A question that has probably been asked a thousand times. My GPA for my physics major is currently about a 2.90 and I'm in my junior year. I am also staying in college for an extra year to complete two majors- the physics BS and cognitive science (haven't decided between BS and BA yet). My cognitive science major is a 4.0 right now and my overall is a 3.12.

I would like to go into a Physics grad program, because there is more you can do with physics. I know my GPA is relatively low for admission since some grad schools won't even consider me without a 3.00 at the very least, however I think my CV looks good.

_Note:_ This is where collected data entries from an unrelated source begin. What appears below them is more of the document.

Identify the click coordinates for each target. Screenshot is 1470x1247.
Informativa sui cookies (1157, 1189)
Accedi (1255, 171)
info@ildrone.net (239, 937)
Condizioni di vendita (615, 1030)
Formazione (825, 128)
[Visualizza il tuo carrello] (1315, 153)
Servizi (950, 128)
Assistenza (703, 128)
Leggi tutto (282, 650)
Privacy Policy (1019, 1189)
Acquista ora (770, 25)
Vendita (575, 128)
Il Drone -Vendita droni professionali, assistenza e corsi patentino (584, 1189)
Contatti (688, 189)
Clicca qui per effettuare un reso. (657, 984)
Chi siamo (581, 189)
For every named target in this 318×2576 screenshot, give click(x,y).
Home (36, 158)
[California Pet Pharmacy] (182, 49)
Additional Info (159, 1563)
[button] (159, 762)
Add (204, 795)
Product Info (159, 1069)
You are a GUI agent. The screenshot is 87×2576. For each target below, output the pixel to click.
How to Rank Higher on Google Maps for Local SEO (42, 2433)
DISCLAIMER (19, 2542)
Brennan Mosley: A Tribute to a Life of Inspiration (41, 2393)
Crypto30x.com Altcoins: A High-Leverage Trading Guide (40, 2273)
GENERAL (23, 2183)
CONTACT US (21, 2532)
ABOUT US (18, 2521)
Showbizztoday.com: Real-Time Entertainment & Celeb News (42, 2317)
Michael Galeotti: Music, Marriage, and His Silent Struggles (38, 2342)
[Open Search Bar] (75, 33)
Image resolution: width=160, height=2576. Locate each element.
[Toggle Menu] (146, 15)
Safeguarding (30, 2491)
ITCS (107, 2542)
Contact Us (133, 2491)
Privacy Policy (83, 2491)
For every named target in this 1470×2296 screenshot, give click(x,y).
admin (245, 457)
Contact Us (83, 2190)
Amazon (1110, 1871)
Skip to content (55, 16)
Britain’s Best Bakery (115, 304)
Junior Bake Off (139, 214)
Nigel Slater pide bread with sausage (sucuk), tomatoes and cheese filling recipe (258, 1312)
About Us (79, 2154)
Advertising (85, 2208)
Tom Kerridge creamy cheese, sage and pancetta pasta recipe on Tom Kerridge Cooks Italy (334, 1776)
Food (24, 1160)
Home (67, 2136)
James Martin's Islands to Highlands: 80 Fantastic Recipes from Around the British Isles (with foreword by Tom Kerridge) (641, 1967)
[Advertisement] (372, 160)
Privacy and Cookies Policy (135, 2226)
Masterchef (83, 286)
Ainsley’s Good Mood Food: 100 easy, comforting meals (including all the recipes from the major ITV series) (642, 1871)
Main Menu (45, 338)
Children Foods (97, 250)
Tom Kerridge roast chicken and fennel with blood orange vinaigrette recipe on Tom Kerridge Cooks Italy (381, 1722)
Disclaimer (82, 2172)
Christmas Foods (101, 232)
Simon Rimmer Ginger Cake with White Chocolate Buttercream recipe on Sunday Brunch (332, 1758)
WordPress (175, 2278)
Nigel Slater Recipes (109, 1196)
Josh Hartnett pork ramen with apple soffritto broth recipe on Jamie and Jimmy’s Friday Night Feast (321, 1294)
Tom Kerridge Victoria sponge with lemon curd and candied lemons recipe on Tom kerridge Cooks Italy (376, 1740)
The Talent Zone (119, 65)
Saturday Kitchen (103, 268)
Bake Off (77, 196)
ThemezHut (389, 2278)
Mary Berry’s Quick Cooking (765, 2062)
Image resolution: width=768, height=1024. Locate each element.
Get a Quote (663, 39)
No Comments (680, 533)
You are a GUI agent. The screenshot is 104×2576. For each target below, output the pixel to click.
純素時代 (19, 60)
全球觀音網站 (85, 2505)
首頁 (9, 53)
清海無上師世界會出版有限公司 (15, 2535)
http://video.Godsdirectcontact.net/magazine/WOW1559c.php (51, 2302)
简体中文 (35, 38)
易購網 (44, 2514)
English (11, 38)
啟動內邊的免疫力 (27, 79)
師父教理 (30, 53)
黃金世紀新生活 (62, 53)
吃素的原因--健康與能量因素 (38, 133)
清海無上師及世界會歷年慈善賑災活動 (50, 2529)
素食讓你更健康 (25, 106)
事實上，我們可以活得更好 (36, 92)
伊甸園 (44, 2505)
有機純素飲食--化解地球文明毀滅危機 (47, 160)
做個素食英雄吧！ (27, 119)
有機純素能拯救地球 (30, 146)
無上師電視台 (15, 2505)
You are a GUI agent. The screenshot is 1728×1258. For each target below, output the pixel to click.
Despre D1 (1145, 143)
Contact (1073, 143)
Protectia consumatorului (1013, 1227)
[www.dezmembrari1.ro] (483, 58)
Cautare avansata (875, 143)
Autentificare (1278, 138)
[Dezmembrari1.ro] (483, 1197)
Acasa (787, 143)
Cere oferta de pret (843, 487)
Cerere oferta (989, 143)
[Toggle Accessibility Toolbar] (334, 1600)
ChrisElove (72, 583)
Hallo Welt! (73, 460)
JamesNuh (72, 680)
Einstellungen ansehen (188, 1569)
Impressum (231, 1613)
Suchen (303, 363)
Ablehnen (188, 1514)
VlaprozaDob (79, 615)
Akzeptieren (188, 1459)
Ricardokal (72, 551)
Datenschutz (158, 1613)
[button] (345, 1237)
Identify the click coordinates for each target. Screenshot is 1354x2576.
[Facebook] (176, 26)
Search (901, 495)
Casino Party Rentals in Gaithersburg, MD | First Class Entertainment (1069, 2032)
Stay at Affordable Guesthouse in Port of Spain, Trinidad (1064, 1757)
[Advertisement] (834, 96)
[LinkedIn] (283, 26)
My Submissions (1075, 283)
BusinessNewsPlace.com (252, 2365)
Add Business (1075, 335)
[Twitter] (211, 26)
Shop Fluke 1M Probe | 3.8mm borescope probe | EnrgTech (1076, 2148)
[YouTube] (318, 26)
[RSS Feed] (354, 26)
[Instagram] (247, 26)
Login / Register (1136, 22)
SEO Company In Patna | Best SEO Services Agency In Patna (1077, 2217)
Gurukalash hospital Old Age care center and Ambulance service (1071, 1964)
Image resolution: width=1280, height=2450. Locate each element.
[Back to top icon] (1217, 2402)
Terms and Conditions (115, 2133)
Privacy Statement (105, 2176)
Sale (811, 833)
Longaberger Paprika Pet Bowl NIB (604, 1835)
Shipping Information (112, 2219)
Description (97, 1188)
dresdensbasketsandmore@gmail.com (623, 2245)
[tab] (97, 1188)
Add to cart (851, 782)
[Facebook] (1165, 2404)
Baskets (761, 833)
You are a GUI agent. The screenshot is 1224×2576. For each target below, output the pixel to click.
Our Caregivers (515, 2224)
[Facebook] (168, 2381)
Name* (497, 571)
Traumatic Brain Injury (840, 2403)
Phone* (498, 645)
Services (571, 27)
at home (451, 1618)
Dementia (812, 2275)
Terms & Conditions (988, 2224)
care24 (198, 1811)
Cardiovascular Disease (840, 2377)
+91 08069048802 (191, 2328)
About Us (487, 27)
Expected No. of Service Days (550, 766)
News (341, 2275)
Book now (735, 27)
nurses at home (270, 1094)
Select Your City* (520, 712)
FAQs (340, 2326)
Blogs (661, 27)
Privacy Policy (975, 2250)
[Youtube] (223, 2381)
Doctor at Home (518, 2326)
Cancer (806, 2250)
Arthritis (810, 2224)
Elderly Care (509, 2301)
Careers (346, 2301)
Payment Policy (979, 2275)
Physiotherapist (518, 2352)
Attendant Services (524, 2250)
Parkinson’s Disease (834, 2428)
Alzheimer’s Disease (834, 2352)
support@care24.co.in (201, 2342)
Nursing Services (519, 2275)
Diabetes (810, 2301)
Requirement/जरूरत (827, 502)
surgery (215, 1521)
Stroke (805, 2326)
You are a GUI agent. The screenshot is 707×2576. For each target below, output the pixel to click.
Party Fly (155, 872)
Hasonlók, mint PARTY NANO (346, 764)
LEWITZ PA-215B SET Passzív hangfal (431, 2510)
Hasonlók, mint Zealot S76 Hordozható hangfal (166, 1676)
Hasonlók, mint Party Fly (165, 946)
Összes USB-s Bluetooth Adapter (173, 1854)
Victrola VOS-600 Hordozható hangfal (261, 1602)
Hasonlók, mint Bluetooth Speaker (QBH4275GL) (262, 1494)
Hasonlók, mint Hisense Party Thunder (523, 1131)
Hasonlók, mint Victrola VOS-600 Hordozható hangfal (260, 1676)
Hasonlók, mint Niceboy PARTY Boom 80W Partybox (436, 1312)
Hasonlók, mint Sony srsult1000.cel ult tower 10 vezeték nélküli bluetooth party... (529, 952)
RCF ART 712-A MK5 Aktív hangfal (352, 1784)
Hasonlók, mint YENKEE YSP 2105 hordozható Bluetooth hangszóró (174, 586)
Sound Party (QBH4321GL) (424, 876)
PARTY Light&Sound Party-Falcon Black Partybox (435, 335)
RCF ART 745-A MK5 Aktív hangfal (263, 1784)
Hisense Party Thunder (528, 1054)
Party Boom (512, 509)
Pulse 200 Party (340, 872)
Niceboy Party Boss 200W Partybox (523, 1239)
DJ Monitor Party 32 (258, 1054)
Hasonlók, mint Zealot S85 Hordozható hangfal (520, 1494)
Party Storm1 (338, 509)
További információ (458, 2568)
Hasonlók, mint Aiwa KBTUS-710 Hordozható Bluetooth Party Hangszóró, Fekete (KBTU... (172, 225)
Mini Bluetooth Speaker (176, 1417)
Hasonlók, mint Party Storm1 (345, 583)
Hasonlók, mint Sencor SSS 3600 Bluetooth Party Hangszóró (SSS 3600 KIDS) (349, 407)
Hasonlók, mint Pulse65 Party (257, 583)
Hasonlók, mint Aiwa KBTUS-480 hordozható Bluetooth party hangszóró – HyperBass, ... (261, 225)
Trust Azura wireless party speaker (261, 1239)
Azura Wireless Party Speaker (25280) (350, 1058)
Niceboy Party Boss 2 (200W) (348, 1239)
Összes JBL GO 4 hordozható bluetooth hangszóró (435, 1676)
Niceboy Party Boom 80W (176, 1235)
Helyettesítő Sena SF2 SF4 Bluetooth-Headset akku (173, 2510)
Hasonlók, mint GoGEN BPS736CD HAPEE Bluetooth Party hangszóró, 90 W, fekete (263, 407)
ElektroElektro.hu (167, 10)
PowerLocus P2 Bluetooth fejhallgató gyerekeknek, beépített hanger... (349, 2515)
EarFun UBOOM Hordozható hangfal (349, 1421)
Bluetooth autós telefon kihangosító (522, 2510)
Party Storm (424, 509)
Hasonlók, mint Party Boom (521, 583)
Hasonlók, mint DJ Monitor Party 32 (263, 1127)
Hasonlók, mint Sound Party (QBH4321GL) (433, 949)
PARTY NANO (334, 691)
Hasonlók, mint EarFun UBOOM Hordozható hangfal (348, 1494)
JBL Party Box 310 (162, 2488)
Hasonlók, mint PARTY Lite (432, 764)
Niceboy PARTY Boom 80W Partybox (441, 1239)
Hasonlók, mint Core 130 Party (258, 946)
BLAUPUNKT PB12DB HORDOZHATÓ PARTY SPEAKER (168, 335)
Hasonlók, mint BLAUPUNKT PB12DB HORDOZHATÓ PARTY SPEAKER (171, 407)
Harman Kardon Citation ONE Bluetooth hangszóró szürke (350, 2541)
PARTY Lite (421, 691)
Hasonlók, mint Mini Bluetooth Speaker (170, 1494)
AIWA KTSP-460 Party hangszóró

Some things I have listed:
-author of capillary condensation poster presentation for my school
-co-author of capillary condensation poster accepted to the american physical society
-women in STEM accepted to physics society poster session at my school
-survey for women in stem accepted into conference "Gender and Justice in STEM Conference"
-Same survey accepted to "Women in STEM Mini Sumposium"

I also received some grants so I could continue my capillary condensation project during the summer, and I am presenting at the Gordon Research Conference this August.

How am I looking?
Post edited by skritz212 on

Replies to: Physics Grad School + Low GPA

  • CatriaCatria Posts: 10,288Registered User Senior Member
    Grad school chancing is murky at best. What could matter is whether your research experience fits what professors at the prospective schools do.

    But did you take the physics GRE?
  • skritz212skritz212 Posts: 3Registered User New Member
    I am supposed to take it this year
  • skritz212skritz212 Posts: 3Registered User New Member
    And thank you for your reply, btw
  • xraymancsxraymancs Posts: 1,955College Rep Senior Member
    The things I look for when evaluating a graduate application are how well the student has done in the upper division physics courses. Is the Quantum grade a C or lower? The GRE scores are useful (both general and physics) too but grades are the most important. Of course, getting good grades does not mean that you can do good research. In fact, sometimes, those who are very good in the lab are not the best in courses. However, the fact remains that to get to the research portion of a graduate program, a student needs to pass the graduate courses with a B average and that is why we look at grades.